[Shootout-list] demoting marginal languages

Tue, 28 Sep 2004 02:44:31 -0700

Bengt Kleberg wrote:
>
> however, what is it that stops us from giving a language that
> does not
> have an implementation of a test a very bad score (maximum time
> exceeded) on that test in the basic benchmark. the problem of
> information overload scales up and solves itself. we aren't
> really going
> to end up with issues of ''which language should be in the basic
> benchmark score card''. the best implementations will rise up the
> ladder. :-)

It depends on how big the penalties are.

If the penalties are really really big, such that a language with an
'incompleteness penalty' always loses to a language with complete tests,
then you might as well just call it 0 anyways.  The only difference
would be alphabetical ranking for the losers (in the case of 0) vs. some
fudge meaningless half-baked pseudo-performance ranking (for exceedingly
low but nonzero scores).  I suppose in the latter case, you'd be
measuring the completeness of the testing suite rather than the
performance proper.  It strikes me as a big discontinuity in the
testing.

Why not just keep such languages in a separate 'Provisonal' category,
decline to award scores, and note the number of tests they fail?  A
'Provisional' category might motivate some people to work on moving the
language out of 'Provisional', by completing the tests.  Or maybe call
it 'Purgatory', for kicks.

To try another way, let's say the penalties are more modest.  Honestly,
I don't like the idea of languages being able to place in the rankings
if they don't complete all the tests.  That would send the message that
(say) 1 of these 15 tests doesn't really matter all that much.  I think
all the tests should matter.  Otherwise, I don't think we should have
them at all.

I admit I have a RISC-like design mentality for these sorts of things.
I'd want to see orthogonal coverage, not like 5 different string
handling tests.  Unless such tests are regarded as 1 aggregate unit, not
'separate tests' as far as scoring and weighting are concerned.  I think
orthogonal areas of testing should be given equal weight.
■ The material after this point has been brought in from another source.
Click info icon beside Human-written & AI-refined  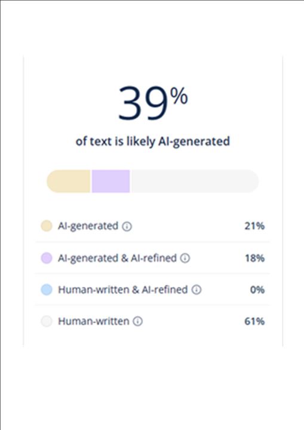[x=196, y=290]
I haven't decided whether this orthogonal design sensibility is
achievable in the real world.

Actually, if the 'String Test' has 5 sub-parts to it, that's tedious to
implement.  To save everyone real world grief, I think 1 decent string
test should be chosen.  Is it really fair to make everyone implement
40..50 snippets of code, just because people kept thinking up new tests
all day long?  This is a serious scaling / planning issue.  We have to
decide what the cutoff point for writing and maintaining code is.

I would also note that Viewperf scores aren't orthogonal or equally
rated.  Each dataset is supposed to represent typical data for a given
application.  'Typical data' is decided by the application vendor, and
it's an arbitrary decision by them.  They might decide that antialiased
lines count 40%, gouraud shaded triangles 30%, and trilinear mipmapped
textures 3%.  It just depends on what they think their customers
actually use, or what they want you to think their customers actually
use.  Anyways it's probably in the best interest to spec it accurately,
as that's what all the 3D HW vendors are going to design towards.

I'm too tired to think of a proper analogy to language benchmarking
right now.  There may not be one.

Cheers,                     www.indiegamedesign.com
Brandon Van Every           Seattle, WA

"The pioneer is the one with the arrows in his back."
                          - anonymous entrepreneur